Recently I took my car to a banker, uh mechanic, to have it worked on. As a courtesy when I dropped my car off the mechanic had his 20-something employee run me home. Nice guy… until he rolled up to our first traffic signal.
We needed to turn left.
We were in the left lane.
We were the only car in the lane.
There was no approaching traffic (clear for a mile).
Still, my temp chauffeur came to a complete stop, at the intersection, with the light green.
We both sat there silently as his turn signal kept clicking. Talk about an awkward silent moment.
To be honest, what I wanted to say was “THE LIGHT IS GREEN STUPID–GO!!!!!!”
But I was a good Christian and didn’t say anything. Just sat there, in the car, with him, silent. (we finally got an arrow and he turned).
The truth is silence never accomplished anything -great. It never pushed a vision forward -farther. It never reached people -not being reached for Christ.
Feedback (information) helps us see things we would otherwise miss, it generates new good ideas, and makes us smarter leaders.
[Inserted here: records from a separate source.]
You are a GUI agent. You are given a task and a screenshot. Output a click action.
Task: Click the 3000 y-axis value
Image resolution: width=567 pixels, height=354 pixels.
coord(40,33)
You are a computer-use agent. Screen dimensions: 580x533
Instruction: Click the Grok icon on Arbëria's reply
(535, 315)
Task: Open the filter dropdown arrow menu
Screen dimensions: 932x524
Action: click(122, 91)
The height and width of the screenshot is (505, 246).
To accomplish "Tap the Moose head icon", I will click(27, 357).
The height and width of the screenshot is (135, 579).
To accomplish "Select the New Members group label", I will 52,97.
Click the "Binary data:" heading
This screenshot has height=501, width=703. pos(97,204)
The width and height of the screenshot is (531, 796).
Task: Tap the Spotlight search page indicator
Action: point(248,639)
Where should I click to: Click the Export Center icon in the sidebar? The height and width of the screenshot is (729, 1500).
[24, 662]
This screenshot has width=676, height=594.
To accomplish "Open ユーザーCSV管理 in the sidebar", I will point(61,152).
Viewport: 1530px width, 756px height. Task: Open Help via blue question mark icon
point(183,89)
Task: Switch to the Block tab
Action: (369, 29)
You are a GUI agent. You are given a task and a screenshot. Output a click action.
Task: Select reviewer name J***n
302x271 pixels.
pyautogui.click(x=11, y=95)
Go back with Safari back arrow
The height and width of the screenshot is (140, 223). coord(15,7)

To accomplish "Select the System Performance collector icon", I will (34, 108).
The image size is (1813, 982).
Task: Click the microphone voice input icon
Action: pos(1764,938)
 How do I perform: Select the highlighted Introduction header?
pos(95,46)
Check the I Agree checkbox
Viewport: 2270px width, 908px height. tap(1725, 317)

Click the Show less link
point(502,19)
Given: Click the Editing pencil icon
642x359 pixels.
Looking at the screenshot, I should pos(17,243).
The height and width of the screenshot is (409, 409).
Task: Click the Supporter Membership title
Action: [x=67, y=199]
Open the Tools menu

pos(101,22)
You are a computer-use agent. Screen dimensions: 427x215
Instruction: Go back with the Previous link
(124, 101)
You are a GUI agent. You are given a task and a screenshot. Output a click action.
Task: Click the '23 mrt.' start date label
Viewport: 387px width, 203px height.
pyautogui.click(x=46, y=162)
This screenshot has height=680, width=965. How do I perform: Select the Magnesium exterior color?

None of us are as smart as all of us because that is how the body of Christ was designed to work, and it’s beautiful.
The more the lines of communication can be opened up in a church, the farther that church can go and the more people that church can reach. When we limit feedback to only a few staff members, or only a handful of people, we critically limit our potential.
Part of the strategic process of opening up communication in a church (or any organization) is to create easy paths for communication to flow. Social media, websites with feedback , weekly feedback cards, surveys with specific questions on the website, in the bulletin and in the lobby, and simply asking are all ways to begin opening up the communication in a church.
In a day when 80% of the people in many communities are choosing not to attend any church on Sunday, constant feedback is more important than ever.
Luke 11:9 (MSG)
“Here’s what I’m saying:
Ask and you’ll get;
Seek and you’ll find;
Knock and the door will open.”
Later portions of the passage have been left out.